__Given passage__
Tiny gadget that shares your USB HDD on the network

Review You've got yourself a big old external hard drive. You've got yourself a network. How do you bring the two together?

Addonics' NASU2 NAS Adaptor is a good place to start. It's a tiny, 70 x 32 x 25mm black box with a USB 2.0 port at one end and a 10/100Mb/s Ethernet port at the other. There's a dinky 285mm patch cable in the box to hook the unit into your router, and you can use the USB cable that came with your HDD to connect the NAS Adaptor to the drive.

Addonics NASU2 NAS adaptor

Addonics' NASU2 NAS adaptor: compact size, compact price

The unit takes a 5V power feed - there's a suitable AC adaptor in the box - and it's capable of keeping a bus-powered drive pumped full of juice. We tried the NAS Adaptor out with a 250GB Iomega eGo we had kicking around the Register Hardware office and had no trouble using it without its own power supply.

__Given data__
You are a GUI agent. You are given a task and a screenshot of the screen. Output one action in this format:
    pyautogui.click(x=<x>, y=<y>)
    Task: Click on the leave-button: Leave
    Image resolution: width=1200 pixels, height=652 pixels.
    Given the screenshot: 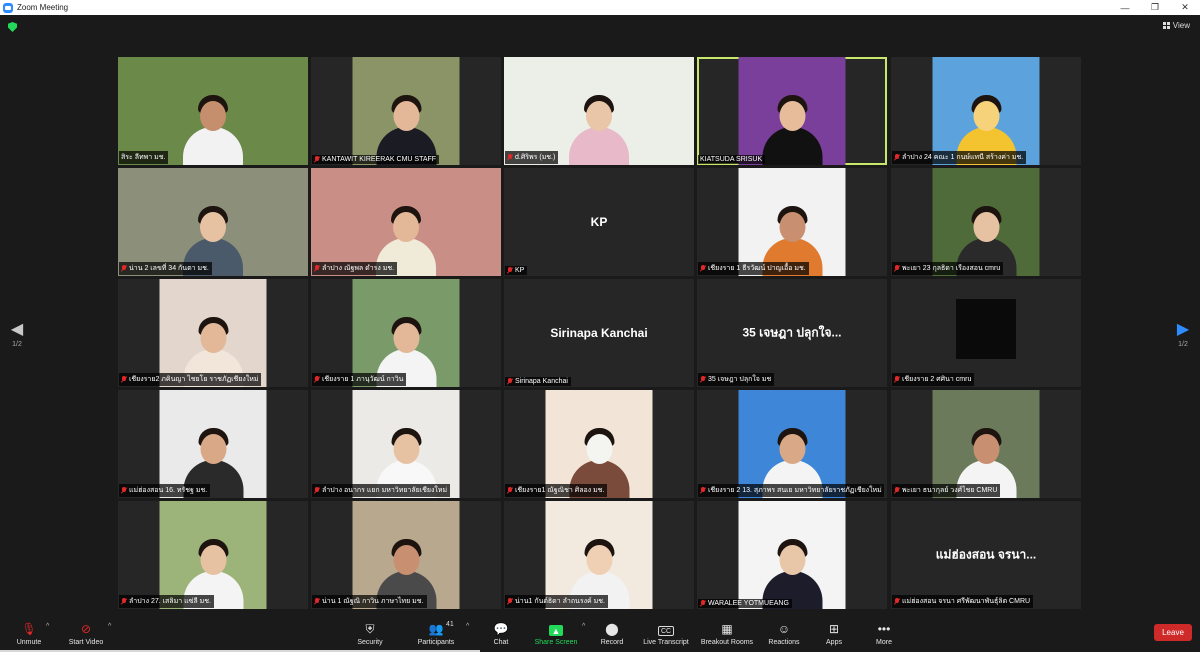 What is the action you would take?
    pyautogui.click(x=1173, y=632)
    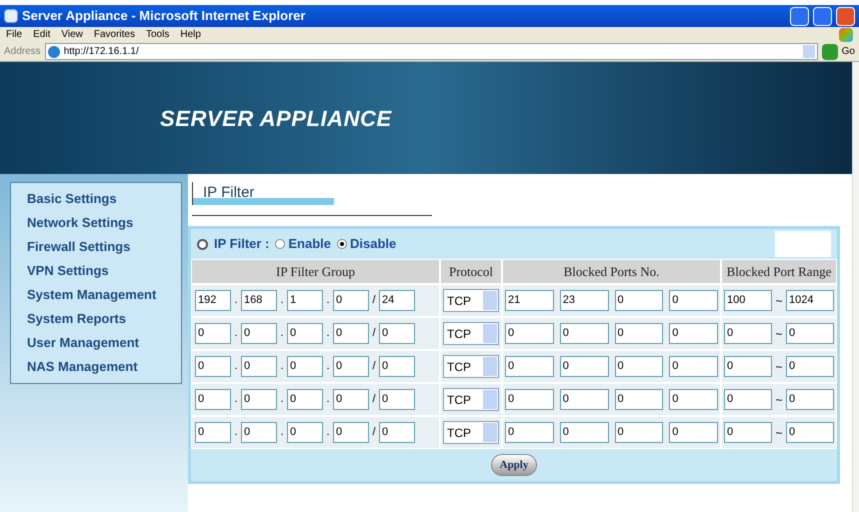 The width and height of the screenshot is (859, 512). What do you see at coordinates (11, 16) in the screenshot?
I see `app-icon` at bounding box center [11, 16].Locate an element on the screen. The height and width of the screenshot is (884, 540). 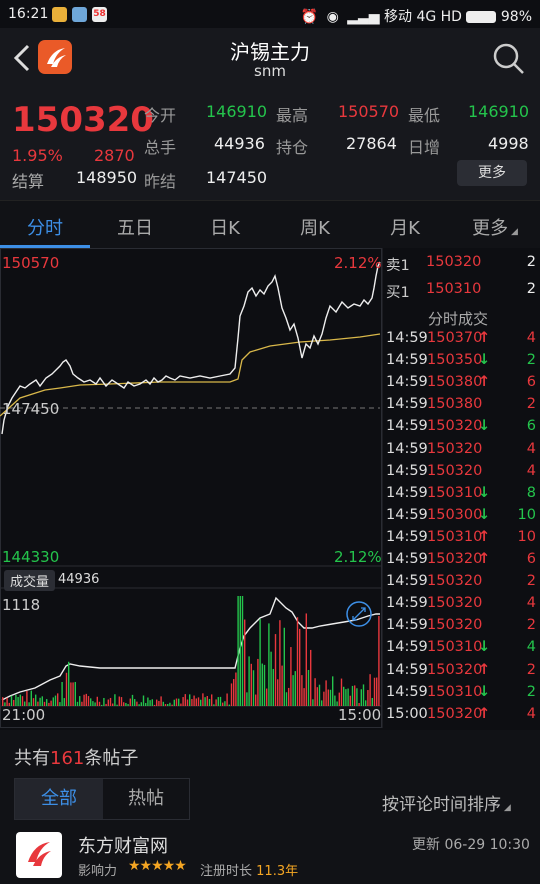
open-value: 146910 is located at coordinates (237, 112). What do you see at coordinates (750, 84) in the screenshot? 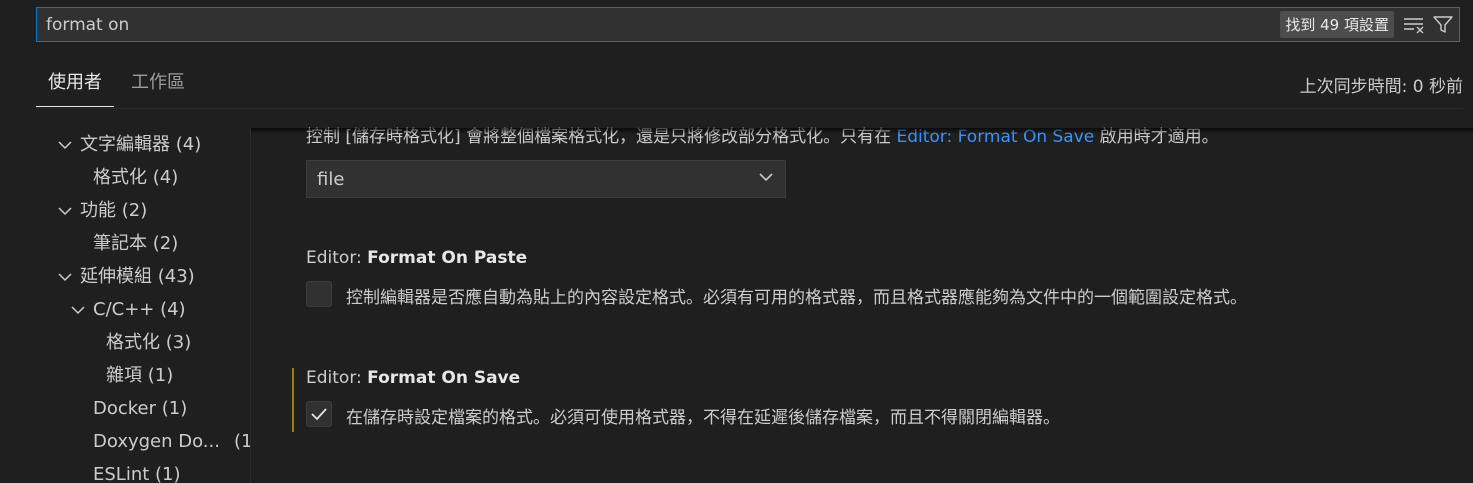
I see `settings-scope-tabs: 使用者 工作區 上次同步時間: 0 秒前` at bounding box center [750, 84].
* * *
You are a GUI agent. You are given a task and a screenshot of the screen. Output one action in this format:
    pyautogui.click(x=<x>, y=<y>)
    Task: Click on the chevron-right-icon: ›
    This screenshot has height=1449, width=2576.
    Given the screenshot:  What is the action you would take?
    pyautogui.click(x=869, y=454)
...
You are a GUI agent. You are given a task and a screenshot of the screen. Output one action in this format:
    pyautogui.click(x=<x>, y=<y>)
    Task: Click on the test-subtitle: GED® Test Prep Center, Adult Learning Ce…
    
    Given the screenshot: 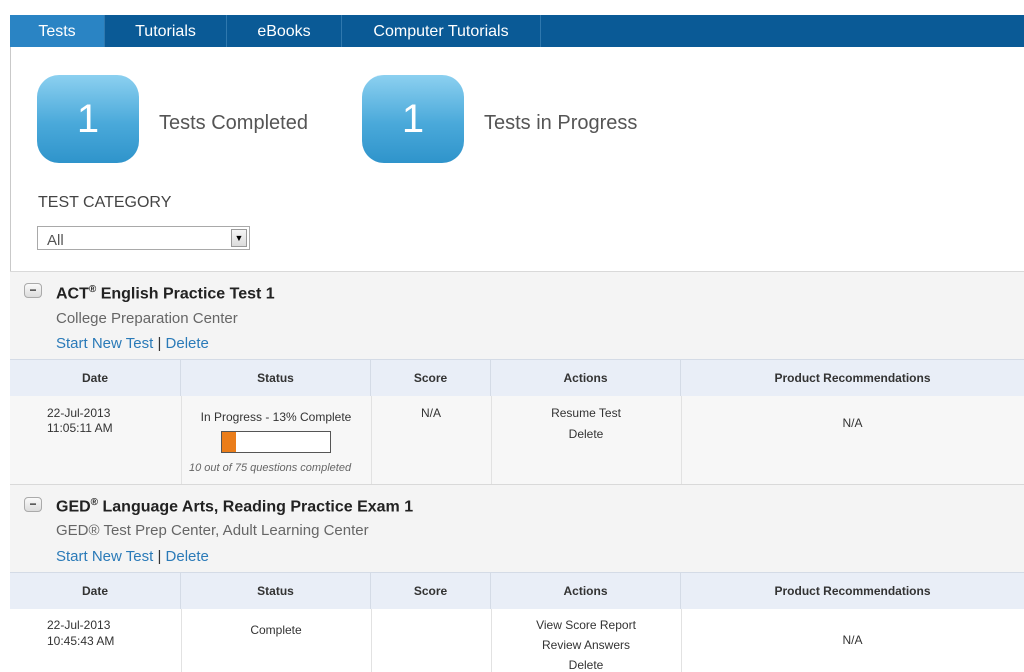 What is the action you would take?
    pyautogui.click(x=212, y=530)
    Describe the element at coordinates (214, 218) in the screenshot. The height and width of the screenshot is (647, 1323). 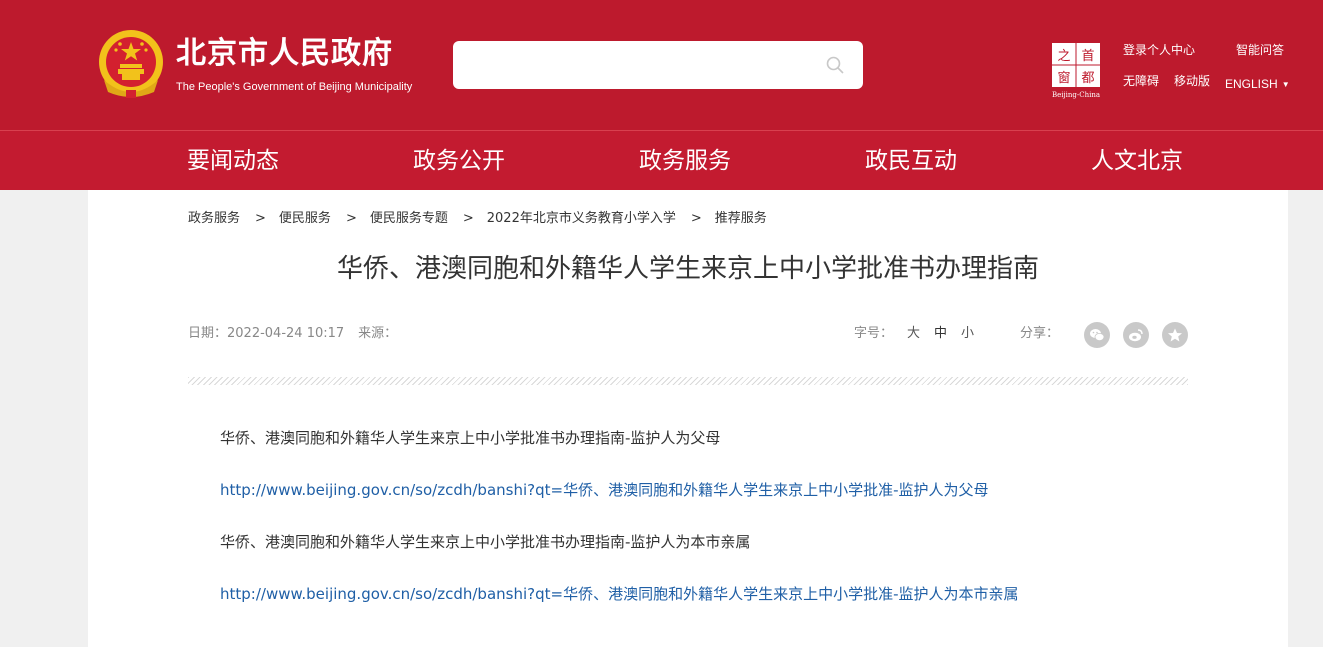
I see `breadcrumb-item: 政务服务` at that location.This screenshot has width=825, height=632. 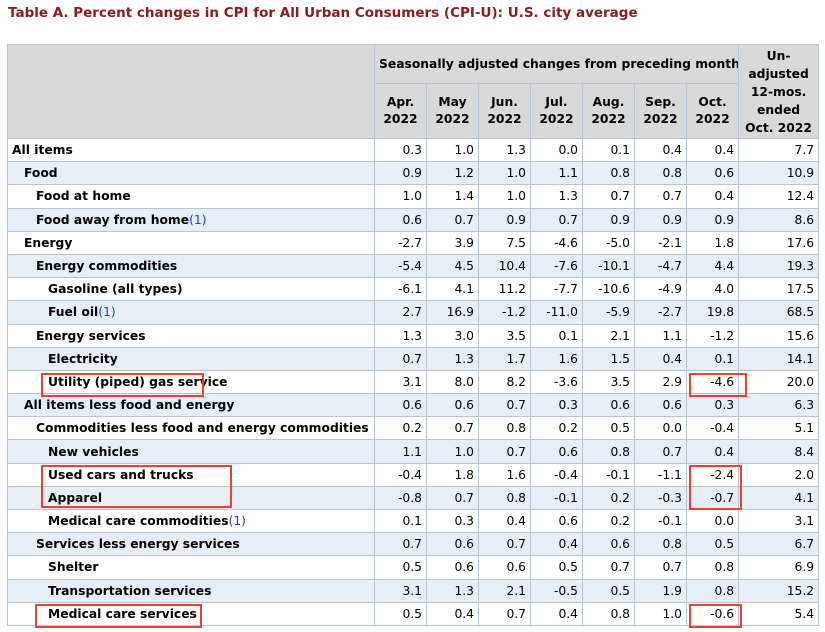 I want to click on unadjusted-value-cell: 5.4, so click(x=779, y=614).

__Problem__
Please extract the passage from the NAS adaptor review that starts at the words "Addonics' NASU2 NAS Adaptor is" and stops after "to the drive.", copying it word for word.

__Solution__
Addonics' NASU2 NAS Adaptor is a good place to start. It's a tiny, 70 x 32 x 25mm black box with a USB 2.0 port at one end and a 10/100Mb/s Ethernet port at the other. There's a dinky 285mm patch cable in the box to hook the unit into your router, and you can use the USB cable that came with your HDD to connect the NAS Adaptor to the drive.